Three years later, I could still hear the splash. It was the sound of a reputation being cemented.
They said I was reckless. They said I was a spoiled brat who didn't understand the delicate web of alliances holding the Chicago Outfit together. Elizbeth had insulted my grandfather, Consigliere Felton Moreno, calling him a "glorified secretary" within earshot of half the city's debutantes. She thought her family's alliance with the Blairs made her untouchable.
She was wrong.
I didn't regret pushing her. I only regretted that the Coast Guard fished her out before hypothermia could finish the job.
"You need to learn humility, Alessandra," Don Alfonzo had told me, his voice devoid of the warmth he usually reserved for his favorite niece. To appease the screeching Claudine Blair and prevent a war, he exiled me. *Sicily.* A convent near Palermo. A place designed to break spirits and force submission through silence and prayer.
They expected me to come back broken. They expected a penitent girl dressed in rags, clutching a rosary, eyes cast down in shame.
I shifted gears, and the engine of my custom-built Pagani Huayra roared like a trapped beast, vibrating through the soles of my stilettos.
Chicago sprawled before me, a grid of grey steel and dirty snow, so different from the sun-bleached cliffs of Sicily. But the rot was the same. The power was the same.
My grandfather, my *Nonno*, had bought my freedom with blood and brilliance. He had dismantled the Vaughn family's hold on the border ports, handing Don Alfonzo a new empire of smuggling routes on a silver platter. A king's ransom for a granddaughter's return. I would not let his effort go to waste by looking like a victim.
I checked my reflection in the rearview mirror. My dark hair was sleek, falling over a jacket tailored by a master in Milan-limited edition, aggressive shoulders, sharp lines. Around my neck, resting against my skin, was a heavy gold chain bearing the Moreno crest: a hawk clutching a dagger. It wasn't jewelry; it was a dog tag. It was a warning.
The convent hadn't humbled me. The nuns in Palermo were tougher than any Chicago gangster I'd ever met. They taught me that silence wasn't weakness; it was a weapon. They taught me that patience cuts deeper than a knife.
I pressed the accelerator. The car, a sleek shadow of matte black carbon fiber worth more than most people's lifetimes, surged forward onto the Magnificent Mile.

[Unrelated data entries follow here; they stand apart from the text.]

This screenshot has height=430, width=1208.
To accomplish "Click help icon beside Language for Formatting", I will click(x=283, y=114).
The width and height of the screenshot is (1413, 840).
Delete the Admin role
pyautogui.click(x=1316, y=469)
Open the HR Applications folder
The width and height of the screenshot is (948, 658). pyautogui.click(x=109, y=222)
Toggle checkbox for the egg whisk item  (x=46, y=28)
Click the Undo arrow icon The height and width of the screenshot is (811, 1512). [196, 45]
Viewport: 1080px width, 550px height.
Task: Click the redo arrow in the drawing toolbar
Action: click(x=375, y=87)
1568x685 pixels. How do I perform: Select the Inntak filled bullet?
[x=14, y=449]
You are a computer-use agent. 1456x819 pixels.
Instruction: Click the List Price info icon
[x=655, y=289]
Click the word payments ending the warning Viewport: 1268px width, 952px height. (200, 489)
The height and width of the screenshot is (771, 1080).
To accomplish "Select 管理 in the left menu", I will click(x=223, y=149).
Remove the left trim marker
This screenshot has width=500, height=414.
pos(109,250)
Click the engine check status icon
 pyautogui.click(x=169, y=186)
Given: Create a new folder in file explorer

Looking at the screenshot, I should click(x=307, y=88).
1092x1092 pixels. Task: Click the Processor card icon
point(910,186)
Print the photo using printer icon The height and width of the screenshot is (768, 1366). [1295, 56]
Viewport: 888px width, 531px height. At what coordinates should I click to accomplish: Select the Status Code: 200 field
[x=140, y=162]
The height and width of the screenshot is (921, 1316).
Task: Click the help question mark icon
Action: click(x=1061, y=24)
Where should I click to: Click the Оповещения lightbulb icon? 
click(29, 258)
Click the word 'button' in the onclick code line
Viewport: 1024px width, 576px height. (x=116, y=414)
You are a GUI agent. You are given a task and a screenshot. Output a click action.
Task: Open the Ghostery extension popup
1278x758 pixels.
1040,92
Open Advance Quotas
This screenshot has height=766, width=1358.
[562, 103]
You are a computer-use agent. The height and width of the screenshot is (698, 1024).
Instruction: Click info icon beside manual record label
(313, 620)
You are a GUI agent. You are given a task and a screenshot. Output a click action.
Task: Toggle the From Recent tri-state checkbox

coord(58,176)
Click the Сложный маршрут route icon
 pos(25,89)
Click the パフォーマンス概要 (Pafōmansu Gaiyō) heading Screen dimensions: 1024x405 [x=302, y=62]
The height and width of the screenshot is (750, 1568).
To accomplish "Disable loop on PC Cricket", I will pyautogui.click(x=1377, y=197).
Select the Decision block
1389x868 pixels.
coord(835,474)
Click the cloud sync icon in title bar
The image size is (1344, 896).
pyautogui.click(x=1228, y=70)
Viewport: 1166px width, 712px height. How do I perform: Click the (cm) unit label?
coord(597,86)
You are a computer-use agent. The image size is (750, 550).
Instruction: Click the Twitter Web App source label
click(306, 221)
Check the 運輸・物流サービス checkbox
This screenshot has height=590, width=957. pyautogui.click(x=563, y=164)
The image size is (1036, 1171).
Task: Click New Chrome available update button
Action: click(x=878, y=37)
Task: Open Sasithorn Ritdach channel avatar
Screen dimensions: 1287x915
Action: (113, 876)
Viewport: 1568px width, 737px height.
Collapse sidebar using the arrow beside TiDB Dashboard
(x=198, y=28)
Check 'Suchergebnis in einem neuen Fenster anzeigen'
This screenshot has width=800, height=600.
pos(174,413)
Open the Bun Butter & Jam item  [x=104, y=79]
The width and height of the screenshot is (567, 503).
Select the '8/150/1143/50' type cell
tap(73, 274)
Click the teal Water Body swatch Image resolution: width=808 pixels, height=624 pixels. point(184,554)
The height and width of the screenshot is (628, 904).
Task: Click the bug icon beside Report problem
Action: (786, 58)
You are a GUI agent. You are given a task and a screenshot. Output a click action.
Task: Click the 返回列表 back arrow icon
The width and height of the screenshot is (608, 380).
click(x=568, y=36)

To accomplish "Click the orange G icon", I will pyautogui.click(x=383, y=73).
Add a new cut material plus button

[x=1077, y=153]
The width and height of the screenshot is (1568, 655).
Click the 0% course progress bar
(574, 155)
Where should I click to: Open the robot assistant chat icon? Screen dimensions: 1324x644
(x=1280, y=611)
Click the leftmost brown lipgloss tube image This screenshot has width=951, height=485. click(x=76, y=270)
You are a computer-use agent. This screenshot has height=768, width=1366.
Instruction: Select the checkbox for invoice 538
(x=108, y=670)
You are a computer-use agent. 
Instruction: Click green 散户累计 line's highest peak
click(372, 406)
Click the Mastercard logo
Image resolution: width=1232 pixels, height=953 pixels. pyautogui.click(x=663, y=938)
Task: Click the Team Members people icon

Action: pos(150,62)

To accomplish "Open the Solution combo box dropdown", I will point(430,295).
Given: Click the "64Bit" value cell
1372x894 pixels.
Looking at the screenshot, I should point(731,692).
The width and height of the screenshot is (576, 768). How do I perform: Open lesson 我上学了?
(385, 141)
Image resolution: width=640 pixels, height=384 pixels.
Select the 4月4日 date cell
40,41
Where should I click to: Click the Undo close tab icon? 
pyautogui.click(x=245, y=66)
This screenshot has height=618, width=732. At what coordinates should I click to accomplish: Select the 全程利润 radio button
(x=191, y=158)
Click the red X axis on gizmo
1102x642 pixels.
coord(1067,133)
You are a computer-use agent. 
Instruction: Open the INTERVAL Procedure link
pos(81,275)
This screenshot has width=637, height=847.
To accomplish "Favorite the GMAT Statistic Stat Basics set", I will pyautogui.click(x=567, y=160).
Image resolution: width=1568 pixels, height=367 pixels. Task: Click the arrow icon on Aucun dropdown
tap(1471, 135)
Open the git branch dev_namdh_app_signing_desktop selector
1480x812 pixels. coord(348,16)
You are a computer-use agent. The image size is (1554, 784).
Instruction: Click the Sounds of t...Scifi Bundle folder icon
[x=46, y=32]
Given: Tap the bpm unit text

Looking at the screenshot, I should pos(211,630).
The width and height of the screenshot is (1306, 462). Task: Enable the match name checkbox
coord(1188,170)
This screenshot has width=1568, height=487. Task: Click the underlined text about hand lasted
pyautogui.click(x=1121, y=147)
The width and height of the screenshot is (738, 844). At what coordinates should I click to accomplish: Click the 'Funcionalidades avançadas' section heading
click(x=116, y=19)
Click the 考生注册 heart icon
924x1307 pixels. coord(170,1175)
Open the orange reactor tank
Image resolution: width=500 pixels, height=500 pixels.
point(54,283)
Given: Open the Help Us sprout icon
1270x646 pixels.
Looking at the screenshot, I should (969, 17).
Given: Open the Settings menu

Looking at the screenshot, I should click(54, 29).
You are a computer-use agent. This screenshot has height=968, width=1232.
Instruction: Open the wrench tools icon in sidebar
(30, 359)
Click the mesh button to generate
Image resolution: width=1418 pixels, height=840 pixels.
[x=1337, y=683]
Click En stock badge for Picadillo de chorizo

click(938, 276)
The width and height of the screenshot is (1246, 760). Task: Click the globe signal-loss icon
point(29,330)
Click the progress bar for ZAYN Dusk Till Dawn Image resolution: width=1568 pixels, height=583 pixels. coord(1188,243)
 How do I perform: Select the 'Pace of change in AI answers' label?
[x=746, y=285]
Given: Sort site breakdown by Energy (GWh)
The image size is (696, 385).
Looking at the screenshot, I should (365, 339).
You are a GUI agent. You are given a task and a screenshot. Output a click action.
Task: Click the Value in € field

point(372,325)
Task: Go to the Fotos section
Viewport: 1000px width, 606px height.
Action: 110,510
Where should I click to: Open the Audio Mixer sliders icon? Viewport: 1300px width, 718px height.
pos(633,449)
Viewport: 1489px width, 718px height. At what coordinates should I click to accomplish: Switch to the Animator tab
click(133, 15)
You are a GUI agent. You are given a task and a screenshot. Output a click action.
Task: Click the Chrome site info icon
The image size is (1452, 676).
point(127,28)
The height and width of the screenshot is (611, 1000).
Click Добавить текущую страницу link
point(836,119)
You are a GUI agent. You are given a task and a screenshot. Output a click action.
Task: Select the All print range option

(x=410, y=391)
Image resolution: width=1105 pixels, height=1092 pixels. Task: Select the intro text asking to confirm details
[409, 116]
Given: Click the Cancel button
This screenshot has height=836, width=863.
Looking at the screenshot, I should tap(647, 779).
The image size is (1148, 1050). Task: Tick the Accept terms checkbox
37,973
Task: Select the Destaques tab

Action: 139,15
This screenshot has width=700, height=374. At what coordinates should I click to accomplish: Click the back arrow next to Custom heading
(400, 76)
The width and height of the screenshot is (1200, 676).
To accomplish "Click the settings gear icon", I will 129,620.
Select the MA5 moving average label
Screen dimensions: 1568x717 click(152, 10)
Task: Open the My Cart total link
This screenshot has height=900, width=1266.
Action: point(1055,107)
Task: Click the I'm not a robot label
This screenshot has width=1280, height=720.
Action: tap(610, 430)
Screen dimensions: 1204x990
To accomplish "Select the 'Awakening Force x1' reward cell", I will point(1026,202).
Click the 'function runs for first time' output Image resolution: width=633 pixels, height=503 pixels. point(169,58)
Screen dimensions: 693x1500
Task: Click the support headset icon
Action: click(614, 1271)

Heads turned. I saw them on the sidewalks-Associates, low-level soldiers, the eyes and ears of the families. They froze, staring at the machine prowling their streets. They were looking for the exile. They were looking for the girl who had been sent away in disgrace.
Instead, they got a queen returning to her throne.
A smirk touched my lips, cold and sharp. Let them stare. Let Claudine Blair choke on her afternoon tea when she hears I'm back. Let Elizbeth Shields stay away from large bodies of water.
I was Alessandra Moreno. I was born in blood, raised in silk, and forged in exile.
The city blurred past my windows, a kaleidoscope of grey and gold. I wasn't hiding in the back of a tinted limousine. I was driving myself, exposed, loud, and undeniable.
My grip tightened on the leather steering wheel. I could feel the pulse of the city, the tension that always hummed beneath the surface of Chicago. I was the variable Don Alfonzo had been wary of introducing back into this volatile equation.
Good.
I turned onto the main avenue, the engine purring a low, threatening note. The road ahead was clear, or so it seemed. But in this life, the road is never truly clear.
"I'm home," I whispered to the empty car, the words tasting like iron and expensive wine.
I was ready for whatever welcome parade they had planned. Or better yet, whatever ambush they thought I wouldn't see coming.